___ PROVIDED INFORMATION
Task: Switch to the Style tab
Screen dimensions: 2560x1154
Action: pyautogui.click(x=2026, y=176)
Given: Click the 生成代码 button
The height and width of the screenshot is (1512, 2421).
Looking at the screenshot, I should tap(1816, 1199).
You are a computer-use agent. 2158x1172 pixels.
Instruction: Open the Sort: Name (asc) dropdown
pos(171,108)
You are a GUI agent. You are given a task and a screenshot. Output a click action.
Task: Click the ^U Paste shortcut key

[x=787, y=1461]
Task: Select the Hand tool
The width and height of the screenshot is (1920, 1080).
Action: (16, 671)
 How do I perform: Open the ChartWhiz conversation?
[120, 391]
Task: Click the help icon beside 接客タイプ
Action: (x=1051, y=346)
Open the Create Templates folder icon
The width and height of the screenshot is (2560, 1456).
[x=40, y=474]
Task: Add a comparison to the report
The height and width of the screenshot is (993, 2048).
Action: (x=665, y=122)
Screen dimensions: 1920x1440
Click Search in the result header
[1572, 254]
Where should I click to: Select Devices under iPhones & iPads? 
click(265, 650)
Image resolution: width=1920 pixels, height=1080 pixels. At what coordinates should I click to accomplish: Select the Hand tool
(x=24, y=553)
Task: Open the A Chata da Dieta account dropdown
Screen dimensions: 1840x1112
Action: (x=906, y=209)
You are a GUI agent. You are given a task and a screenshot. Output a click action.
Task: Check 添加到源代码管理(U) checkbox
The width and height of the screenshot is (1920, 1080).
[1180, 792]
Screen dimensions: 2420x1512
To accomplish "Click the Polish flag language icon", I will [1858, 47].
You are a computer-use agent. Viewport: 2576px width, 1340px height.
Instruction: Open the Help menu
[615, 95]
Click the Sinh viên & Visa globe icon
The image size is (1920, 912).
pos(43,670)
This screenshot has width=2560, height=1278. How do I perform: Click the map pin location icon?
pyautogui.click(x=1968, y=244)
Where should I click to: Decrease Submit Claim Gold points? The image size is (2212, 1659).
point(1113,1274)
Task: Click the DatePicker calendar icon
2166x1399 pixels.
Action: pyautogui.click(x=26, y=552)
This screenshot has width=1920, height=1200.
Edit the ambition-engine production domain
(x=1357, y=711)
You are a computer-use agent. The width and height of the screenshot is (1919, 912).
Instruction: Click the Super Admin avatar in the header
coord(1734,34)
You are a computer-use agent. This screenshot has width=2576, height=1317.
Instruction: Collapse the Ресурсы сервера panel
______
## WHAT YOU ARE ASKED TO DO
Within the material above, transcribe exactly the lines that run from the line holding "The image size is (1920, 912)." through the line holding "This screenshot has width=1920, height=1200.".

## WRITTEN ANSWER
The image size is (1920, 912).
pos(43,670)
This screenshot has width=2560, height=1278. How do I perform: Click the map pin location icon?
pyautogui.click(x=1968, y=244)
Where should I click to: Decrease Submit Claim Gold points? The image size is (2212, 1659).
point(1113,1274)
Task: Click the DatePicker calendar icon
2166x1399 pixels.
Action: pyautogui.click(x=26, y=552)
This screenshot has width=1920, height=1200.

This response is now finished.